** Task objective **
Look through the material below. Return exactly the lines from the one with "You are a GUI" through the one with "Click Weiter zum nächsten Schritt button", both included.

** Exercise data **
╔══

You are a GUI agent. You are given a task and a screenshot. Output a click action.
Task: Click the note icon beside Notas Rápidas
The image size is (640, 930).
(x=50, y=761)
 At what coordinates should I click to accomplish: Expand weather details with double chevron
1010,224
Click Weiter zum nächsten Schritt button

╚══
╔══

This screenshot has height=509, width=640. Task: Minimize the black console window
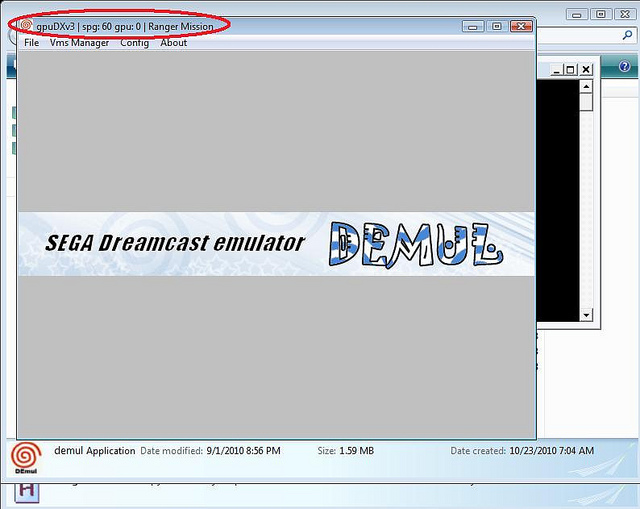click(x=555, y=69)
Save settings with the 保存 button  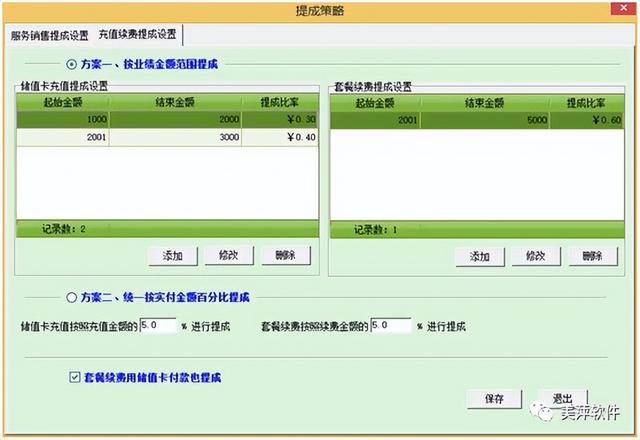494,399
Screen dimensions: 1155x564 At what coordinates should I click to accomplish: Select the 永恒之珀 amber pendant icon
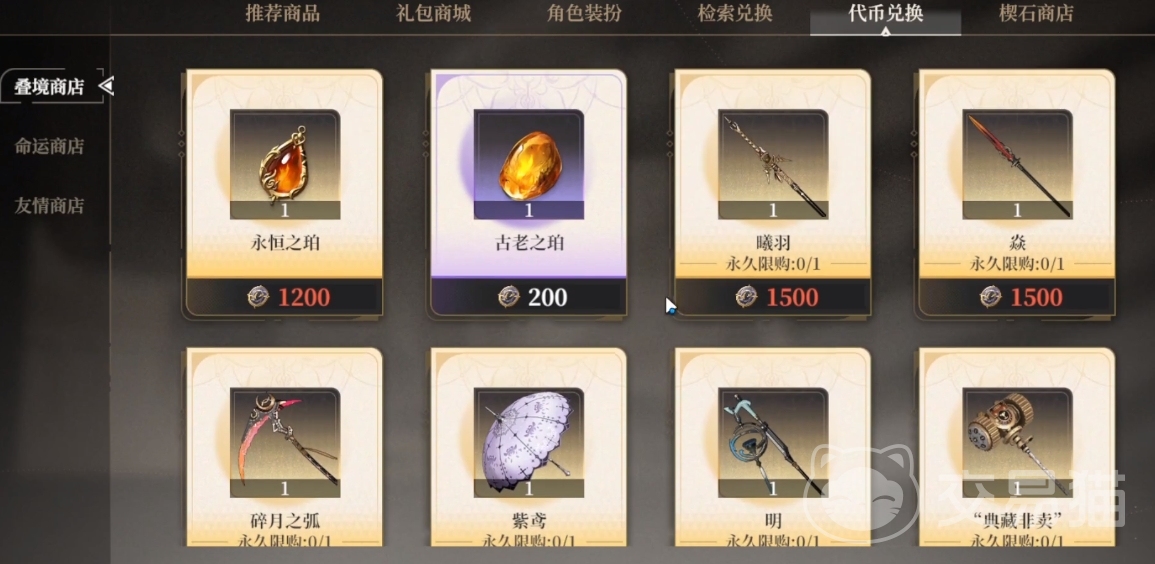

╚══

** Answer to this exercise **
You are a GUI agent. You are given a task and a screenshot. Output a click action.
Task: Click the note icon beside Notas Rápidas
The image size is (640, 930).
(x=50, y=761)
 At what coordinates should I click to accomplish: Expand weather details with double chevron
1010,224
Click Weiter zum nächsten Schritt button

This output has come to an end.